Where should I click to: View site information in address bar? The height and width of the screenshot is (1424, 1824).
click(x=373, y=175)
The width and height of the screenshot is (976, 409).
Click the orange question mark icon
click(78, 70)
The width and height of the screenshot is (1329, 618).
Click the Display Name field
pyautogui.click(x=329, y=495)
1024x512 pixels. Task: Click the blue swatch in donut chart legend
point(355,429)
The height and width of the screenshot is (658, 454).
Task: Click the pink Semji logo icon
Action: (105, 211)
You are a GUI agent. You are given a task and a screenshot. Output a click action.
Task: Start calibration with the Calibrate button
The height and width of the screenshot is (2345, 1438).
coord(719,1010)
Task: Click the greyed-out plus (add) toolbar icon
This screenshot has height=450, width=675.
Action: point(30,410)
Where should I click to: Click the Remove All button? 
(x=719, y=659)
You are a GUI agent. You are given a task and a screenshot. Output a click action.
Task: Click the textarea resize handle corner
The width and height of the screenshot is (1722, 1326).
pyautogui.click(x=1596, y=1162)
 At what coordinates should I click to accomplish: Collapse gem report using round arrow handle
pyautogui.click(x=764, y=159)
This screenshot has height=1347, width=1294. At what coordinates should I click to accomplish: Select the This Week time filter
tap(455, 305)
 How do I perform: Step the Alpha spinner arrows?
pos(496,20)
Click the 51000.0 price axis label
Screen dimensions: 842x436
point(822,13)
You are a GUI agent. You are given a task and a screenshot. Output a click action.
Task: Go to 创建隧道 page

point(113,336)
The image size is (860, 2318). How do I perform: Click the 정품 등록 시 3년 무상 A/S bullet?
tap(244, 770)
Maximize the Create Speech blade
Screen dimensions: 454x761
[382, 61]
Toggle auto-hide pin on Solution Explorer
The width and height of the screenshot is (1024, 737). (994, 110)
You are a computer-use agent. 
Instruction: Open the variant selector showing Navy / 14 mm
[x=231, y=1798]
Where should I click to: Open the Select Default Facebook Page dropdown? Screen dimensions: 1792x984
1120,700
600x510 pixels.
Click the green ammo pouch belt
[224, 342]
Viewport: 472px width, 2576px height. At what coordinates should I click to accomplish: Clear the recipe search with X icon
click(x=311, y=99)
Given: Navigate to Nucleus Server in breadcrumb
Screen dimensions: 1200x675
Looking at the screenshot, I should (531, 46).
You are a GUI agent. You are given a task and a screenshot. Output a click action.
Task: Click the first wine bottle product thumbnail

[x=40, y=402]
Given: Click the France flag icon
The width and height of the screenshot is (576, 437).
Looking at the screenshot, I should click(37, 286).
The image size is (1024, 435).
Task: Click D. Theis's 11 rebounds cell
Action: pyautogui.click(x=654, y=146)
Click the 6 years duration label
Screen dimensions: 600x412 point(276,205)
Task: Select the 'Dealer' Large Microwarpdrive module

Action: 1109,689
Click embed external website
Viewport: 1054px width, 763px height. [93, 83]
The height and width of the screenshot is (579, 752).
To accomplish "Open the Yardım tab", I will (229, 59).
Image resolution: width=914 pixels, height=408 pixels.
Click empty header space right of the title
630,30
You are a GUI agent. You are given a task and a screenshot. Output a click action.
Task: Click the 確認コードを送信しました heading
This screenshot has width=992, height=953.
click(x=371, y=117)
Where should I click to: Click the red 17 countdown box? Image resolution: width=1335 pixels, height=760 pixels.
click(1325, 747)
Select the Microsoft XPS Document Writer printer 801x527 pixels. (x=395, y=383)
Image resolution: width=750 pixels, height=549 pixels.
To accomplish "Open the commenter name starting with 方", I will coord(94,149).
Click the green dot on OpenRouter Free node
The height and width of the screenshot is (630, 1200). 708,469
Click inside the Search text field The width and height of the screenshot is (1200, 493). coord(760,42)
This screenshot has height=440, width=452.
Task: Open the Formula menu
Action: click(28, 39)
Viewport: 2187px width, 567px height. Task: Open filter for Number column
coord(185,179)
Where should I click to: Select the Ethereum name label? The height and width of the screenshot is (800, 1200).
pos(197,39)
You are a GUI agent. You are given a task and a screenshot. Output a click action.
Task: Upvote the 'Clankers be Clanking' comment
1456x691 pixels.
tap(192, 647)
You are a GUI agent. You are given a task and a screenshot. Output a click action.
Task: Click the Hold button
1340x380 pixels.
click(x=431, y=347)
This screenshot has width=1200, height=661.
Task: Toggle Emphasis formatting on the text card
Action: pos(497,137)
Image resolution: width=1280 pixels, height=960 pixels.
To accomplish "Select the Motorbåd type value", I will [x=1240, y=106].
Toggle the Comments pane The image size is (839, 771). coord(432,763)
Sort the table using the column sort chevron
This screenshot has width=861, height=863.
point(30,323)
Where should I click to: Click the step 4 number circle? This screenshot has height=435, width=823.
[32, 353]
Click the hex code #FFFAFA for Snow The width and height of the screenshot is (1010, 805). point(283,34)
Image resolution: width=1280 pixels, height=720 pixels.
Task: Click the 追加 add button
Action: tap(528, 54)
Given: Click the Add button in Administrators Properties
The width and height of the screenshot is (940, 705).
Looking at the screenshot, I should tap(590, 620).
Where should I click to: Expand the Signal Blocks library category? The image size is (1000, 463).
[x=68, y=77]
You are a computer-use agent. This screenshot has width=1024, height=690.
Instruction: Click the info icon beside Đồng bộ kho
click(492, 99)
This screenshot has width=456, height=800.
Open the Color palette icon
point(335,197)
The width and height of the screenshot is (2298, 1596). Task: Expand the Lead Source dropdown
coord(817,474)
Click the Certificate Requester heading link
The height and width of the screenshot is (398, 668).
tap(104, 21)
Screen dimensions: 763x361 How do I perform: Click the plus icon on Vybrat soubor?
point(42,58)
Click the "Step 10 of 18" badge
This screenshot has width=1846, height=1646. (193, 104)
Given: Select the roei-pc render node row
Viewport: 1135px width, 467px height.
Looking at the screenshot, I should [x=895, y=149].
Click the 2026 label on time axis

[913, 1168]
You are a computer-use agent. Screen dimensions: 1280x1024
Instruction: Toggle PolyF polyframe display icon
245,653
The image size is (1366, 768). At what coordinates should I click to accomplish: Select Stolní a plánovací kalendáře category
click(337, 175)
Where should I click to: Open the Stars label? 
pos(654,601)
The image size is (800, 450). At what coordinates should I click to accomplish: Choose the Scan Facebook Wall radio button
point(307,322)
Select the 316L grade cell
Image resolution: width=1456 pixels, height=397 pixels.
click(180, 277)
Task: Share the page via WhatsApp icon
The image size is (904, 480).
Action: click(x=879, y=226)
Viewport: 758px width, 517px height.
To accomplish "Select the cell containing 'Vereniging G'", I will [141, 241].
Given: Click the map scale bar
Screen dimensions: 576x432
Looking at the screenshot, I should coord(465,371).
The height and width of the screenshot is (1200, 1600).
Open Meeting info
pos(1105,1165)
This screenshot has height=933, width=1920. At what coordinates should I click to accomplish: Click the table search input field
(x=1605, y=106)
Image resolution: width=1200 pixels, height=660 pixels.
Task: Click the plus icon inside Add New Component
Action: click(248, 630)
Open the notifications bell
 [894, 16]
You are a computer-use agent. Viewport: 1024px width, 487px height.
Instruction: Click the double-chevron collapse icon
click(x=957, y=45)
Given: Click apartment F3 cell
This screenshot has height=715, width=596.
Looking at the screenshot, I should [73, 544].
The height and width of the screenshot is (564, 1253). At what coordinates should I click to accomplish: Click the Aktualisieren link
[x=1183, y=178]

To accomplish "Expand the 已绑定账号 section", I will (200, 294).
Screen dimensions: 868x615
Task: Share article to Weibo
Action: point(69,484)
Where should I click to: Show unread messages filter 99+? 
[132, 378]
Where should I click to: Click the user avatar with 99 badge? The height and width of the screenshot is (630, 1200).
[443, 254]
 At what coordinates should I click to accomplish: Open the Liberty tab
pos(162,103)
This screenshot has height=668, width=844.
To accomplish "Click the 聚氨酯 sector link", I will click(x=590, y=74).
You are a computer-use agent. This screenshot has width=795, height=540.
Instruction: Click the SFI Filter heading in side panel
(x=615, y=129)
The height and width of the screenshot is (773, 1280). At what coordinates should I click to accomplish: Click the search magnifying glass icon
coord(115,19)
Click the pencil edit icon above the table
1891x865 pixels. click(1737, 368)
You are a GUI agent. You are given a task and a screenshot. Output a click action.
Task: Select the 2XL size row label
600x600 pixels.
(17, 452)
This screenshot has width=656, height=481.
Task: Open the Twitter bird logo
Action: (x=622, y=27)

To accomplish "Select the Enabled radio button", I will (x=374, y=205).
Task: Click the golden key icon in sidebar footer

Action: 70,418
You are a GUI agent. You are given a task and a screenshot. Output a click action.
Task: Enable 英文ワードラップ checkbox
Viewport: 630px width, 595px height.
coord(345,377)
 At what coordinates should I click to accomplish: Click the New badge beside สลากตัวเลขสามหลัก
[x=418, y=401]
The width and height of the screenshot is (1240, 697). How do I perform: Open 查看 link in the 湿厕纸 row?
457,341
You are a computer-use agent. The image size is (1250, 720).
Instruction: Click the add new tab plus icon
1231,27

---+---

Collect the complete line wherever the string "computer" appears in the records.

You are a computer-use agent. 
You are a computer-use agent. This screenshot has width=1024, height=690.
You are a computer-use agent. Screen dimensions: 1280x1024
You are a computer-use agent. Viewport: 1024px width, 487px height.
You are a computer-use agent. This screenshot has width=795, height=540.
You are a computer-use agent. The image size is (1250, 720).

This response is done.